Reflecting on a Type parameter


I am trying to create a function

import Language.Reflection
foo : Type -> TT

I tried it by using the reflect tactic:

foo = proof
  {
    intro t
    reflect t
  }

but this reflects on the variable t itself:

*SOQuestion> foo
\t => P Bound (UN "t") (TType (UVar 41)) : Type -> TT

Solution

  • Reflection in Idris is a purely syntactic, compile-time only feature. To predict how it will work, you need to know about how Idris converts your program to its core language. Importantly, you won't be able to get ahold of reflected terms at runtime and reconstruct them like you would with Lisp. Here's how your program is compiled:

    1. Internally, Idris creates a hole that will expect something of type Type -> TT.
    2. It runs the proof script for foo in this state. We start with no assumptions and a goal of type Type -> TT. That is, there's a term being constructed which looks like ?rhs : Type => TT . rhs. The ?foo : ty => body syntax shows that there's a hole called foo whose eventual value will be available inside of body.
    3. The step intro t creates a function whose argument is t : Type - this means that we now have a term like ?foo_body : TT . \t : Type => foo_body.
    4. The reflect t step then fills the current hole by taking the term on its right-hand side and converting it to a TT. That term is in fact just a reference to the argument of the function, so you get the variable t. reflect, like all other proof script steps, only has access to the information that is available directly at compile time. Thus, the result of filling in foo_body with the reflection of the term t is P Bound (UN "t") (TType (UVar (-1))).

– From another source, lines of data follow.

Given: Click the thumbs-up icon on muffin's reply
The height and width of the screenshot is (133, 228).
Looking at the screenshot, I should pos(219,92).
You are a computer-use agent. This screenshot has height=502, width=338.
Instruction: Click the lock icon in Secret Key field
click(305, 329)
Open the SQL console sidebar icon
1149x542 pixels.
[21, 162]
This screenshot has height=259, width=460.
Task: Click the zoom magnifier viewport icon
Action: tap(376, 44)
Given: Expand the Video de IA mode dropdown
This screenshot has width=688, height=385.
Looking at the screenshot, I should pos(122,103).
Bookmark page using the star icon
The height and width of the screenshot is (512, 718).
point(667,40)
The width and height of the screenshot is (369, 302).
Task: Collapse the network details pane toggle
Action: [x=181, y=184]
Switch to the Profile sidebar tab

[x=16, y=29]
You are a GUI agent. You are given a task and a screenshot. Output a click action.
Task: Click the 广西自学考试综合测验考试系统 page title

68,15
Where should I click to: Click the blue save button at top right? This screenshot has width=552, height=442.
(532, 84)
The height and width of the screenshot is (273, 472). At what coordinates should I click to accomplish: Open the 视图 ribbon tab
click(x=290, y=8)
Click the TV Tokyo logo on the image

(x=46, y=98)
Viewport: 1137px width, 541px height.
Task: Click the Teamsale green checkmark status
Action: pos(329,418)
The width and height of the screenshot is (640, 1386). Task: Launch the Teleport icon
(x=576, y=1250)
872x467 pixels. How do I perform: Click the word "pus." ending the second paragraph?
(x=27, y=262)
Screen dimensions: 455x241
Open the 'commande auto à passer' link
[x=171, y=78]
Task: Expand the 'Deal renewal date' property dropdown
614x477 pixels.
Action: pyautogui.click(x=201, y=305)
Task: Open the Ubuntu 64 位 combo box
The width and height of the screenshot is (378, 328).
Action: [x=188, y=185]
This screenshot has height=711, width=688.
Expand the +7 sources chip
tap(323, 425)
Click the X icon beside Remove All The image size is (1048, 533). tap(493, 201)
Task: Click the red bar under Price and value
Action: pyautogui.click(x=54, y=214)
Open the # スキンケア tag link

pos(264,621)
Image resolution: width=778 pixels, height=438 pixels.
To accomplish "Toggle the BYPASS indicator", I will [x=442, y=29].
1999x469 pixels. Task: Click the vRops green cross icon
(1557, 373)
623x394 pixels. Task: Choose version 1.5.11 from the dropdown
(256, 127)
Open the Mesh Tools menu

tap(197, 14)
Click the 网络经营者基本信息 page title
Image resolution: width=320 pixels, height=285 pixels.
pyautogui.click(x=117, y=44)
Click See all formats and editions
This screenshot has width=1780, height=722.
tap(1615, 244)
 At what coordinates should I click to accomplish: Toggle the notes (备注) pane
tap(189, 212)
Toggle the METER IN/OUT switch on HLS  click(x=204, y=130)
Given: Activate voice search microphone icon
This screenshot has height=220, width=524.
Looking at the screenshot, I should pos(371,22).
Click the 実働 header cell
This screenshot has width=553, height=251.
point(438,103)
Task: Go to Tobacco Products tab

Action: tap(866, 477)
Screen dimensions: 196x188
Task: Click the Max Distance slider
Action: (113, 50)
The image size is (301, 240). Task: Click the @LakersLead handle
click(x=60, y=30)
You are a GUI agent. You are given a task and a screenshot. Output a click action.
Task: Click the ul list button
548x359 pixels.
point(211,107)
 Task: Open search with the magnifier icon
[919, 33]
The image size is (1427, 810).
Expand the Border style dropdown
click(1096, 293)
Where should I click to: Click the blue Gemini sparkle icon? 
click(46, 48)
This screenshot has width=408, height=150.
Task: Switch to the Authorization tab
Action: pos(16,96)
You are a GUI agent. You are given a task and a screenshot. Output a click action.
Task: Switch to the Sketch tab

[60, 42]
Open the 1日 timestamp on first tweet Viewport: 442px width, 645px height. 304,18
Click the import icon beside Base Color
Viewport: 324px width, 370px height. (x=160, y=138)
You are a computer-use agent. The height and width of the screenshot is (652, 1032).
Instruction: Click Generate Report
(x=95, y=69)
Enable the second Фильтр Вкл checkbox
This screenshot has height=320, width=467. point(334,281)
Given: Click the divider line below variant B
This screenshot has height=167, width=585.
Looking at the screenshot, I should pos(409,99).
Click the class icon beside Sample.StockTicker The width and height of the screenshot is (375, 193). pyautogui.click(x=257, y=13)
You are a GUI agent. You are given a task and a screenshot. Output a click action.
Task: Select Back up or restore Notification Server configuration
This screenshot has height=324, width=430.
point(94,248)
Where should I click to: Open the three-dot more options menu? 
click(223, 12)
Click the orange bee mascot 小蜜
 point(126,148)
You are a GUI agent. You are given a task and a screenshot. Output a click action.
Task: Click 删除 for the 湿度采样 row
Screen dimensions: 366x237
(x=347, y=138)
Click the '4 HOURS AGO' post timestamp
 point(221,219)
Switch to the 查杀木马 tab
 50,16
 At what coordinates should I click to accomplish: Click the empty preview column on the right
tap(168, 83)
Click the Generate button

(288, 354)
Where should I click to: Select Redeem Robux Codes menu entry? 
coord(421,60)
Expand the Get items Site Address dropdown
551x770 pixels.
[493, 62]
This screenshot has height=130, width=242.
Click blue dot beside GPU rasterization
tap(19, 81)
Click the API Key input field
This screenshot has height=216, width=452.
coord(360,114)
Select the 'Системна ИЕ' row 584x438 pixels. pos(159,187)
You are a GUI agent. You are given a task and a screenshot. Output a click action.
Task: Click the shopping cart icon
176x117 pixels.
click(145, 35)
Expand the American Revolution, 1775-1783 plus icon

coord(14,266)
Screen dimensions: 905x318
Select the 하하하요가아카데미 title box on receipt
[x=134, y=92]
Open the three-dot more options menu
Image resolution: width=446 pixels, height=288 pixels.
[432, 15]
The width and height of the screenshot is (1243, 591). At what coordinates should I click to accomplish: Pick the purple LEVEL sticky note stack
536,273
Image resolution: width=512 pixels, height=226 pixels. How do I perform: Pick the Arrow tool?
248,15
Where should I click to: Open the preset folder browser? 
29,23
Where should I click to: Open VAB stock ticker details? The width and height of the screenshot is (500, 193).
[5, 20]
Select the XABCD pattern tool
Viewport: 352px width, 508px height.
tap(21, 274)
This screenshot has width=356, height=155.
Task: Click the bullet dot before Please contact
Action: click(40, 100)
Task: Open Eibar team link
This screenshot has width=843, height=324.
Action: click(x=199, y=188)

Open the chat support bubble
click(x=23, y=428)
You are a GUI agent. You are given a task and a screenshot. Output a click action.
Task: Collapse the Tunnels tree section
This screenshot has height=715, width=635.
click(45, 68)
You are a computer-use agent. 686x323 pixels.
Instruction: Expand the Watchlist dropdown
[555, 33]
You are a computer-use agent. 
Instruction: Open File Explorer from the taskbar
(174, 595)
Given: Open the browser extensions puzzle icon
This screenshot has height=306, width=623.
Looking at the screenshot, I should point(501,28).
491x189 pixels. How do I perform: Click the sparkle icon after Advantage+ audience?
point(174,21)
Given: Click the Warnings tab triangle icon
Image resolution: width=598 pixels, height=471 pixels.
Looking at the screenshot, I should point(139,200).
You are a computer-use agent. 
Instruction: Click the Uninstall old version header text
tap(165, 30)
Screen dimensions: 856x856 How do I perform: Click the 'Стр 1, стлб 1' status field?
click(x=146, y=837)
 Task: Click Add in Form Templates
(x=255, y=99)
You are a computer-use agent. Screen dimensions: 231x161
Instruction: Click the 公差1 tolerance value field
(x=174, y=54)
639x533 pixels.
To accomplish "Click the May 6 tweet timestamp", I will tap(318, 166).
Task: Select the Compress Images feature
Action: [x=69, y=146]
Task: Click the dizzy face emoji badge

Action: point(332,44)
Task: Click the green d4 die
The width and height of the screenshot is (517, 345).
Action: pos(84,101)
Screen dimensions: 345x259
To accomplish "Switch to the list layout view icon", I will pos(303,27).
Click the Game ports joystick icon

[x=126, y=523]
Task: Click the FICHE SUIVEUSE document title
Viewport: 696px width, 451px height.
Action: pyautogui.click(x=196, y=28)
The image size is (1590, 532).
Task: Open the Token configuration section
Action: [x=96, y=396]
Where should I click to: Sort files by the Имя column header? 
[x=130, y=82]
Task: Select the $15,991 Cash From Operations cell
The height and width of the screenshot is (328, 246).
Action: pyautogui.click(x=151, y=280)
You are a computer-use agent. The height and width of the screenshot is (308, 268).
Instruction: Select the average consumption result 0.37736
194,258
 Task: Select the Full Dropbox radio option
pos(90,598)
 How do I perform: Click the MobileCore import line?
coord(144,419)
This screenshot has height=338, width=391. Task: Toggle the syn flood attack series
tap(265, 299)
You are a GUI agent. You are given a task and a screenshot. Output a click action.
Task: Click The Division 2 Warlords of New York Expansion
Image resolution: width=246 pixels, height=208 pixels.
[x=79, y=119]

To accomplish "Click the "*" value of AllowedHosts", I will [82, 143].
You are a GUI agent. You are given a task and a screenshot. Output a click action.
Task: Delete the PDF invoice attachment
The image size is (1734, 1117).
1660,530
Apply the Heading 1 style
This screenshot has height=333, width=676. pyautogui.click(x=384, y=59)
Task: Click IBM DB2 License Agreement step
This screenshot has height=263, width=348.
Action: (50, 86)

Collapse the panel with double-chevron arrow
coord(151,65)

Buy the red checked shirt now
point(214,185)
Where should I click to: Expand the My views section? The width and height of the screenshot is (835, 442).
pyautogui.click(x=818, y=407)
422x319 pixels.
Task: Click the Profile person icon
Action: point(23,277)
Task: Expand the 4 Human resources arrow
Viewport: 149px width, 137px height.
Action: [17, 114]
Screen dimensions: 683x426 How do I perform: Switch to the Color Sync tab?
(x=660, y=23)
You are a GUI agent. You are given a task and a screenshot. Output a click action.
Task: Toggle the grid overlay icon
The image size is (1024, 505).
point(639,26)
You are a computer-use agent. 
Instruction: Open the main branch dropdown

    If you could do what you are wanting here, it would have major consequences both for understanding Idris code and for running it efficiently.

    The loss in understanding would come from the inability to use parametricity to reason about the behavior of functions based on their types. All functions would effectively become potentially ad-hoc polymorphic, because they could (say) run differently on lists of strings than on lists of ints.

    The loss in performance would come from representing enough type information to do the reflection. After Idris code is compiled, there is no type information left in it (unlike in a system such as the JVM or .NET or a dynamically typed system such as Python, where types have a runtime representation that code can access). In Idris, types can be very large, because they can contain arbitrary programs - this means that far more information would have to be maintained, and computation occurring at the type level would also have to be preserved and repeated at runtime.

    If you're wanting to reflect on the structure of a type for further proof automation at compile time, take a look at the applyTactic tactic. Its argument should be a function that takes a reflected context and goal and gives back a new reflected tactic script. An example can be seen in the Data.Vect source.

    So I suppose the summary is that Idris can't do what you want, and it probably never will be able to, but you might be able to make progress another way.